And step 104, performing test operation through the simulation test environment interface and/or the subsystem software interface according to the step list to generate a test result.

In this embodiment, after the step list is generated by analyzing the test case, the testing device of the track signal system software may perform a testing operation through the simulation testing environment interface and/or the subsystem software interface according to the testing steps in the step list, so as to generate a testing result.

As can be seen from fig. 2, the test _ step includes a plurality of parameters, such as test object, test module, test operation, test parameter, expected result except, etc. FIG. 3 is an exemplary diagram of one test step for testing a computer interlocking subsystem. As shown in fig. 3, if the test object is "CI", the test module is "route", the test operation is "check signal", the test parameters are "S0102, S _ grn _ color", and the expected result is "1", the track signal software-based test apparatus tests the router module of CI through the system interface of CI, and obtains the test result.

In a possible implementation manner of the embodiment of the present application, before performing a testing operation according to the step list and through the simulation testing environment interface and/or the subsystem software interface to generate a testing result, the testing device of the orbit signal system software may first establish a ZeroMQ (ZMQ for short, similar to a series of interfaces of Socket) connection with the simulation testing environment and establish a telnet connection with the subsystem software. ZMQ can implement a one-to-many connection relationship, in this embodiment, the testing apparatus of the track signal system software implements cross-process message delivery through a publish-subscribe mode of ZMQ; lua is arranged in each subsystem software to be used as a debugging means, and a testing device of the track signal system software sends a Lua command to the subsystem software through telnet connection so as to obtain the state of the subsystem variable or trigger the execution of the subsystem function.
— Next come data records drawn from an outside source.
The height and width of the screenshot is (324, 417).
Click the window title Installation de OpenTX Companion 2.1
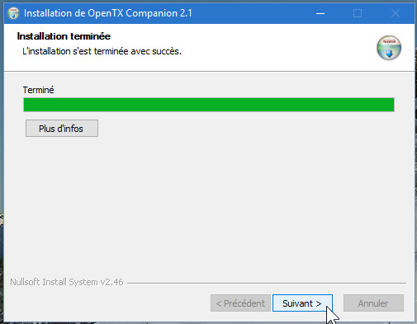pos(108,13)
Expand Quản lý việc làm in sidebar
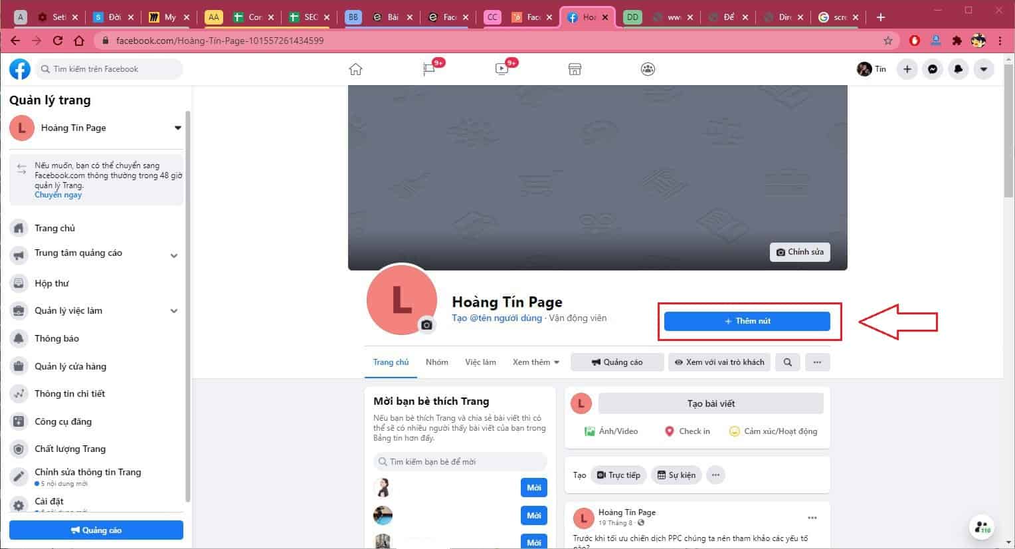This screenshot has width=1015, height=549. 174,310
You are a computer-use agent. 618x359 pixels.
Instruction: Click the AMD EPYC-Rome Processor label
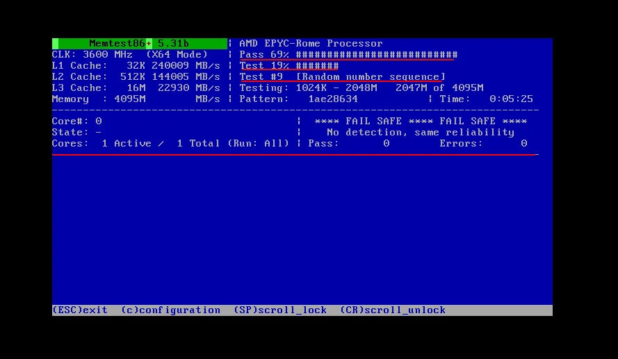click(311, 44)
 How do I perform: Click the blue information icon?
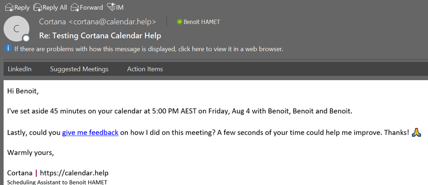(8, 48)
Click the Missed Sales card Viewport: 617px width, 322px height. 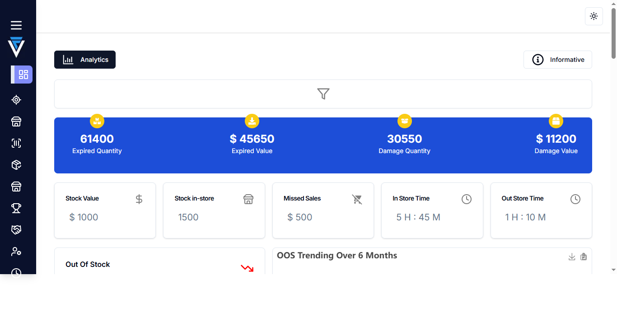click(323, 210)
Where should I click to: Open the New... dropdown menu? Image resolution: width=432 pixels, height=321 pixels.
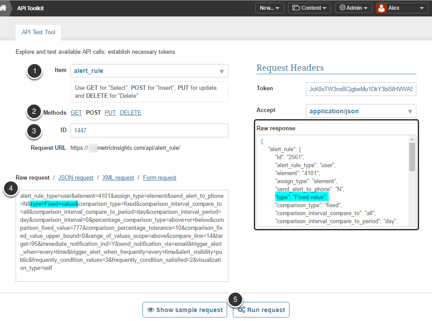[269, 8]
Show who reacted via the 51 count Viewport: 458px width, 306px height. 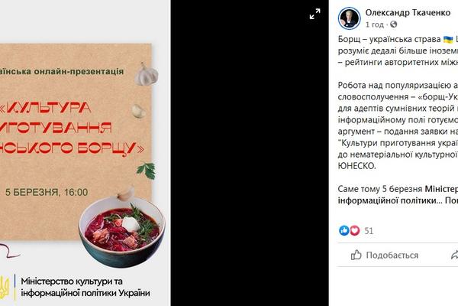369,231
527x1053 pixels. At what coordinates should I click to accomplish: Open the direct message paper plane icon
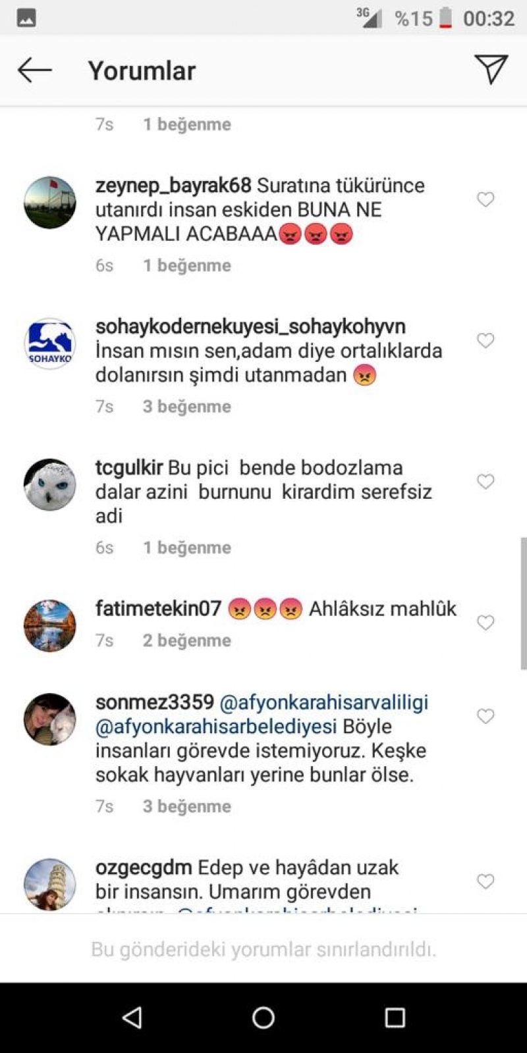pos(491,69)
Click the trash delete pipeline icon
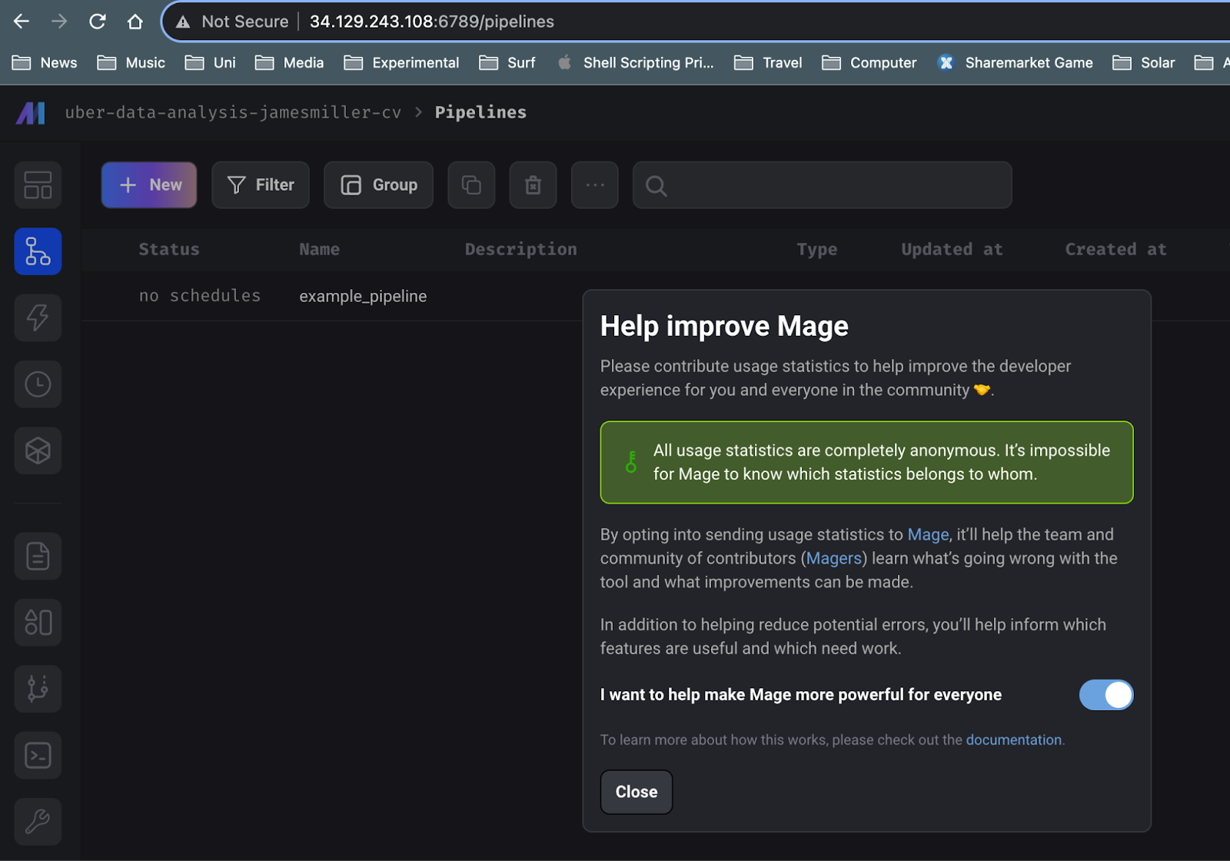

Further, after ZMQ connection with the simulation test environment is established, initialization operation may be performed on ZMQ connection, and after telnet connection with the subsystem software is established, initialization operation may be performed on the telnet connection to ensure that ZMQ connection and the telnet connection can be used normally. The initialization operation may include, for example, document configuration, internal variable initialization, file path setting, and the like.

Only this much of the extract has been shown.